The 1996 Paralympics in Atlanta marked the first time that athletes with intellectual impairments took part in the competition. They did so again four years later at the Sydney Paralympics, but the Games faced considerable controversy after it was discovered that the Spanish men’s basketball team consisted of players that did not have intellectual impairments. Athletes with intellectual impairments did not compete at the 2004 and 2008 Paralympics before the classification returned in 2012. So far, only three sports in the Paralympics have a classification for intellectual impairment: swimming, track and field, and table tennis.

Sapp is considered to be a medal contender at the Tokyo Paralympics, and Popovich sees him as one of the best ever Team USA swimmers in the S14 classification.

“I’m comfortable in saying that he is one really making waves in the S14 classification, and breaking down those time barriers,” she says. “It’s exciting for the sport, because after not having the intellectual impairments included, and then to be newly back and to see that classification be developed—Paralympics is the elite sporting event. And I think it often gets confused with the Special Olympics. But at the Paralympics, it’s a very elite level of competition for intellectual impairments.”

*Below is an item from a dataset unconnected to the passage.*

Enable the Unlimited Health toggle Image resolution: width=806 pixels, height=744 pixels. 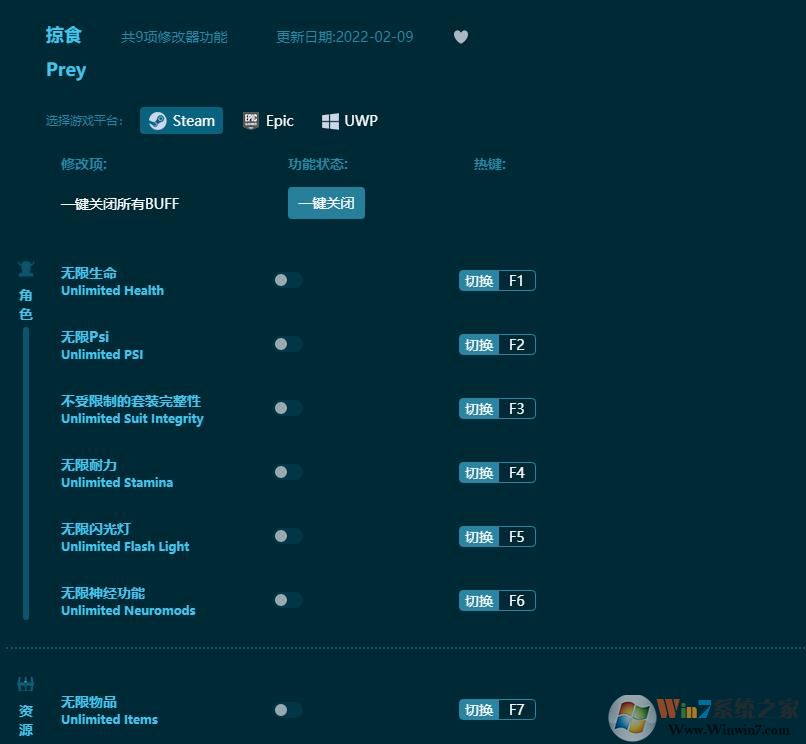tap(287, 280)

Back at home in Waldorf, Sapp has been busy practicing and getting ready for the Paralympics. In addition to swimming in the morning, Carlton says that his son watches hours of swimming on YouTube every day. “He’s analyzing Caeleb Dressel. He’s analyzing as many people as possible,” Carlton says. Sapp will leave for Tokyo on Aug. 14, and only his mother will be making the trip with him, though she will not be staying in the athlete village. Sapp has competed internationally before—he won a silver medal in the 100-meter breaststroke at the 2019 World Championships in London and a gold medal in the 100-meter backstroke at the 2017 World Para Swimming Championships in Mexico City, but this will be his first ever Paralympics.

“I’m excited to see new people, see a new country, see new friends there,” he says about going to Tokyo. “It’s going to be fun.”